__EXTRAIT À LIRE__.
----

REEVES, JOHN, juge et écrivain, né le 20 novembre 1752 à Londres, fils de John Reeves ; décédé célibataire le 7 août 1829 dans sa ville natale.
Formé à l’Eton College, John Reeves se vit refuser une bourse par le King’s College de Cambridge, mais il fut admis au Merton College d’Oxford le 31 octobre 1771. Il obtint son baccalauréat ès arts en 1775 et, le 11 novembre, il reçut une bourse Michel du Queen’s College d’Oxford. Il devint fellow de ce collège le 8 octobre 1777 et se qualifia pour une maîtrise ès arts l’année suivante. Admis au barreau en 1779 après avoir étudié au Middle Temple, Reeves devint commissaire aux faillites l’année suivante. Toujours en 1779, il commença une carrière d’auteur ; il allait écrire de nombreux ouvrages sur des questions juridiques, politiques et constitutionnelles. Conseiller juridique du comité du commerce du Conseil privé à compter de 1787, il fut élu fellow de la Royal Society trois ans plus tard.
L’année 1791 fit sortir Reeves des sentiers battus de sa profession : il fut nommé juge à Terre-Neuve. Les circonstances de sa nomination étaient complexes. En 1788, la Cour des sessions trimestrielles du Devon, en Angleterre, avait contesté par une décision la légalité du système judiciaire civil de Terre-Neuve [V. Richard Hutchings*]. En conséquence, les plaideurs éventuels ne pouvaient pas obtenir d’audiences dans l’île, et cette situation était d’autant plus grave que la pêche connut un net recul à la fin de la même année. En 1789, le gouverneur Mark Milbanke* créa une Cour des plaids communs, mais les légistes de la couronne à Londres nièrent qu’il en ait eu le droit. Enfin, en 1791, le Parlement adopta une loi (31 George III, chap. 29) qui résolut le problème en créant « un tribunal de juridiction civile » qui entendrait « toutes les poursuites pour dettes, comptes en souffrance, contrats relatifs à la propriété privée [et qui jugerait] tous les délits commis contre la personne et les biens mobiliers » à Terre-Neuve « et dans les îles et régions adjacentes ou sur les bancs » du large de l’île. Le tribunal serait formé d’un « juge en chef » nommé par le roi et de deux « assesseurs » nommés par le gouverneur. Quand ce dernier serait présent à Terre-Neuve, le tribunal aurait aussi juridiction exclusive sur les litiges relatifs aux salaires des marins ou des pécheurs. En l’absence du gouverneur, ces litiges pourraient être entendus comme auparavant par la Cour des sessions trimestrielles mentionnée dans une loi (15 George III, chap. 31). La loi qui créait ce nouveau tribunal devait entrer en vigueur le 10 juin 1791 et s’appliquer pendant un an, « puis jusqu’à la fin de la prochaine session du Parlement ».

----

__DONNÉES__.
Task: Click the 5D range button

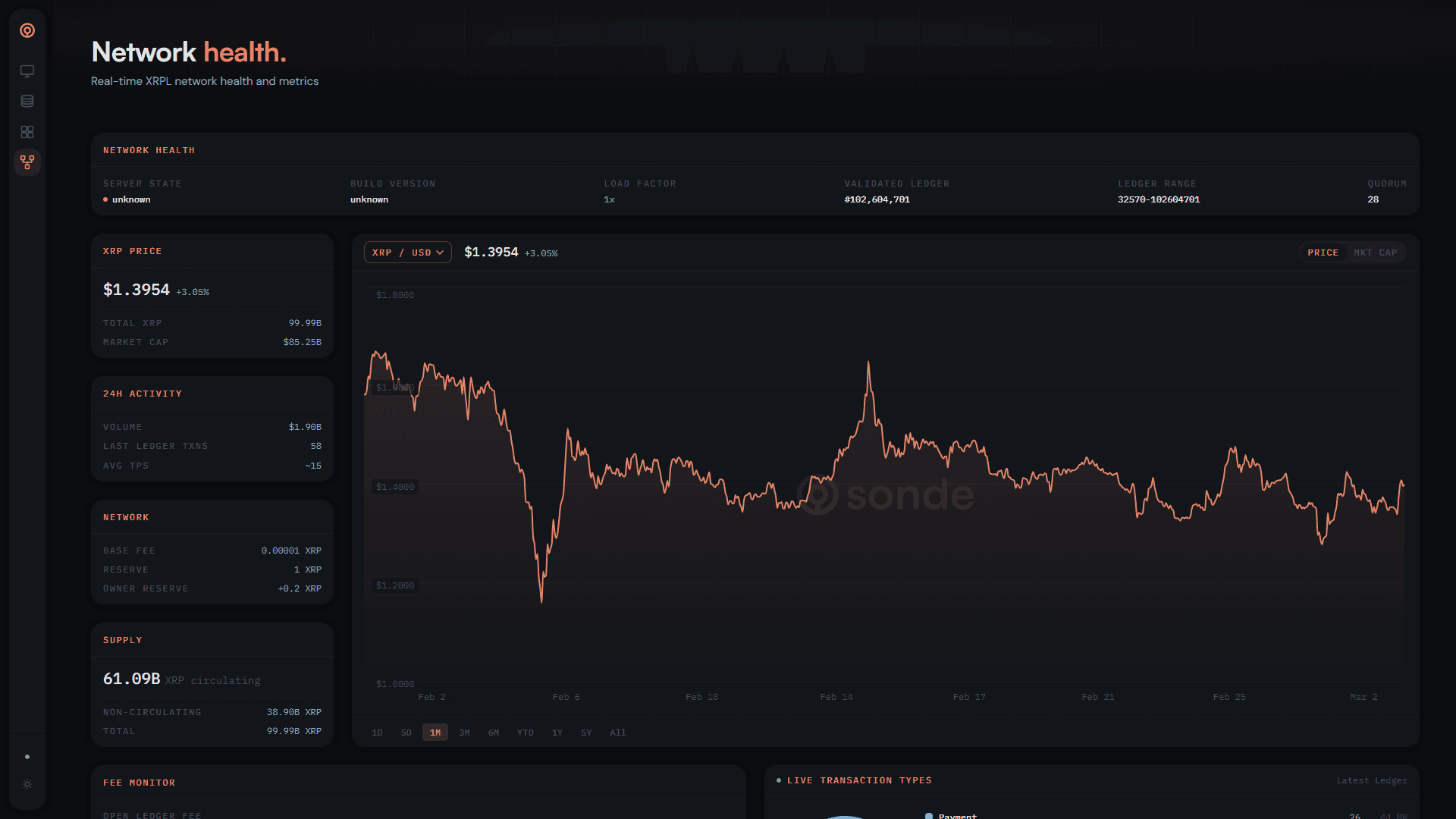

----

__CONSIGNE__. D'après l'extrait, de qui le tribunal créé par la loi de 1791 devait-il être formé ? Répondez en une phrase, s'il vous plaît. La liste n'intervient pas dans cet exercice.

__CORRIGÉ__. Le tribunal devait être formé d'un juge en chef nommé par le roi et de deux assesseurs nommés par le gouverneur.